## PASSAGE CHOISI

════════════════

1Voici un livre vif et lucide qui éclaire des faits artistiques tellement insupportables qu’on les a longtemps occultés, avant d’en diluer la virulence en les comparant à d’autres, jugés plus acceptables. C’est dire qu’il s’agit aussi d’un vrai livre d’histoire, ces phénomènes de surgissement, de refus et de récupération mettant en jeu autre chose que la seule aventure des formes.
2Tout conspirait dans le monde de l’après-guerre à étouffer les protestations possibles de l’art; il fallait oublier, reconstruire. La peinture, la sculpture, l’architecture tenaient heureusement leur partie dans le concert des fiertés nationales. Plus tard, c’était déjà trop tard : d’autres épreuves, guerre froide, péril atomique, conflits et désastres de la décolonisation ne parvenaient pas à émousser l’hostilité envers des phénomènes qui semblaient étrangers au champ de l’art. Ils étaient pourtant à l’œuvre en son cœur même, ici cachés sous « le nylon rose des années pop », là plus agressifs, reprenant à leur façon l’exemple de Dada, ailleurs éclatant avec une énergie terrifiante : des peintres saccageaient leurs propres toiles, mutilaient leur propre chair, exhibaient des matériaux révulsants, boue, sang, humeurs corporelles, dans une fureur sacrificielle sans précédent.

════════════════

## DONNÉES FOURNIES
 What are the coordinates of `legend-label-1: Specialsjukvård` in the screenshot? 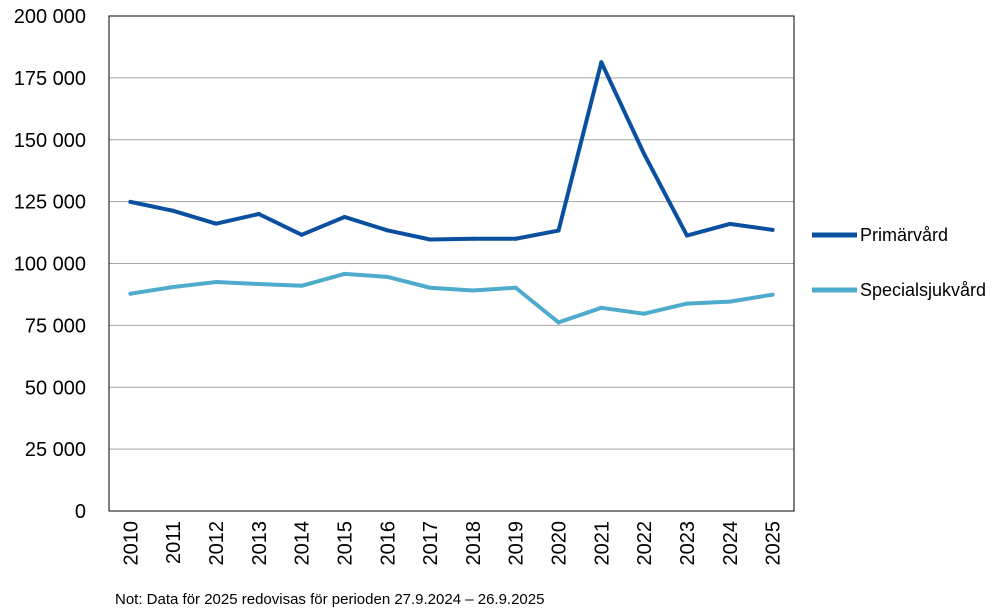 It's located at (923, 290).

════════════════

## TÂCHE ÉCRITE 1
Quels matériaux révulsants les peintres exhibaient-ils, selon le passage choisi ? Énumérez-les tous.
## TÂCHE ÉCRITE 2
Répondez brièvement à ces questions sur le passage choisi.
(a) Par quels deux adjectifs le livre est-il qualifié dans la première phrase ?
(b) Que fallait-il faire dans le monde de l'après-guerre ?
(c) De quel mouvement certains phénomènes reprenaient-ils l'exemple à leur façon ?
## TÂCHE ÉCRITE 3
Recopiez sans rien changer la partie du passage choisi qui s'ouvre sur les mots « 1Voici un livre » et s'achève sur « aventure des formes. ».

## RÉPONSE FINALE 1
Boue, sang, humeurs corporelles.

## RÉPONSE FINALE 2
(a) Vif et lucide.
(b) Oublier, reconstruire.
(c) Dada.

## RÉPONSE FINALE 3
1Voici un livre vif et lucide qui éclaire des faits artistiques tellement insupportables qu’on les a longtemps occultés, avant d’en diluer la virulence en les comparant à d’autres, jugés plus acceptables. C’est dire qu’il s’agit aussi d’un vrai livre d’histoire, ces phénomènes de surgissement, de refus et de récupération mettant en jeu autre chose que la seule aventure des formes.